Start at the line that contains "Given: View the Real-Time Log" in the listing below and extract every line through the last, exactly; leave pictures out.

========================================

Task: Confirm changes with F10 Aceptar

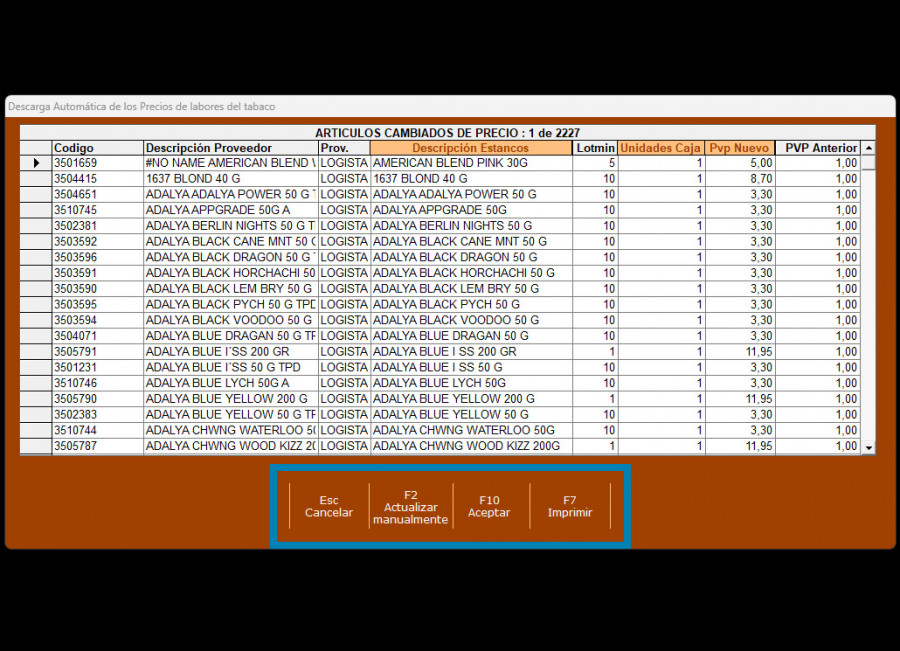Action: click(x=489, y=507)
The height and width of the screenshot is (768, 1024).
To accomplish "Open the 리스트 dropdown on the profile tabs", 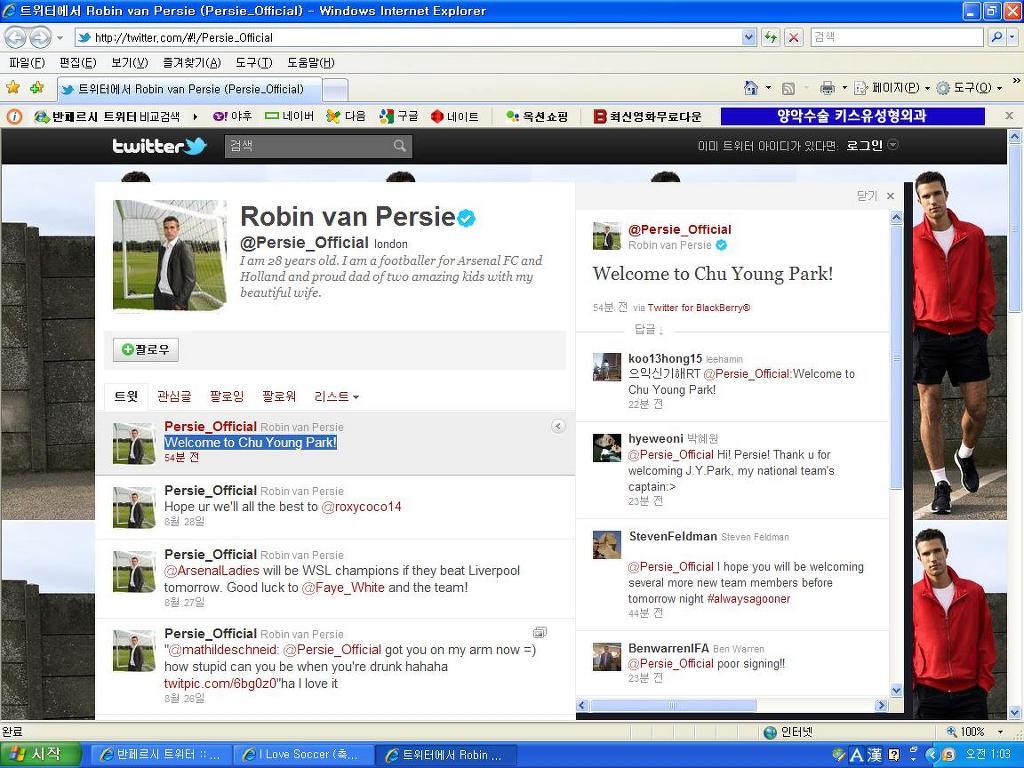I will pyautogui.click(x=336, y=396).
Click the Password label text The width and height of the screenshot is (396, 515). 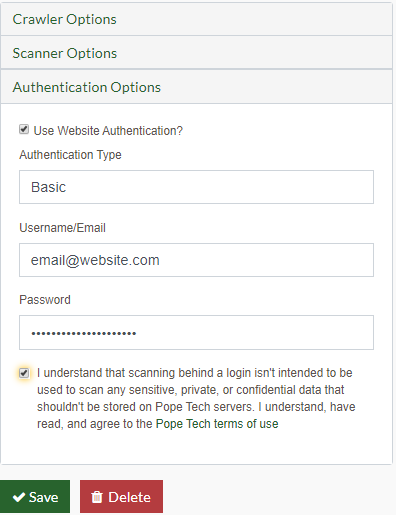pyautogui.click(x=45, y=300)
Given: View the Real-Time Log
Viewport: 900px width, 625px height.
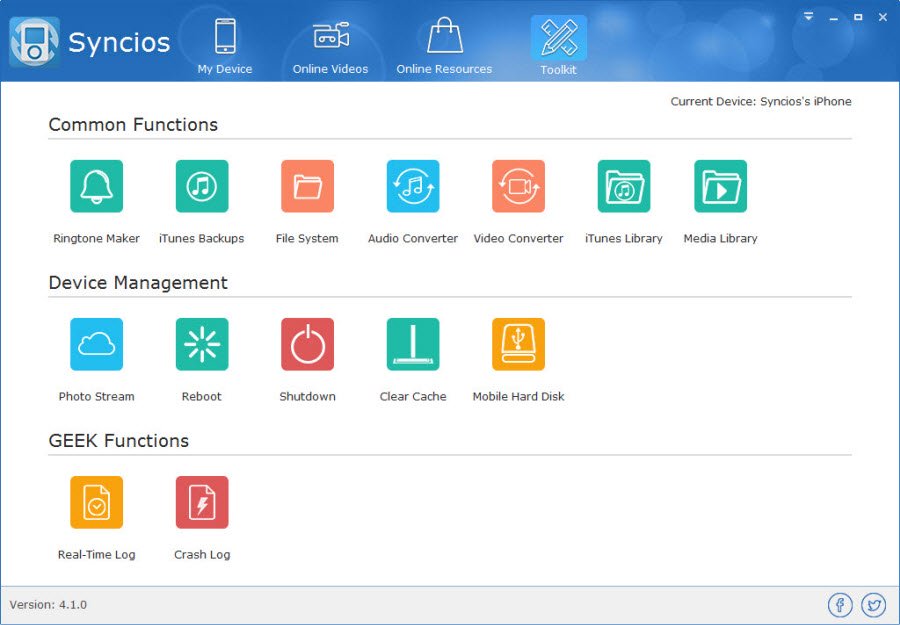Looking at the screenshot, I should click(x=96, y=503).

========================================

- _Answer_
Given: View the Real-Time Log
Viewport: 900px width, 625px height.
Looking at the screenshot, I should click(x=96, y=503).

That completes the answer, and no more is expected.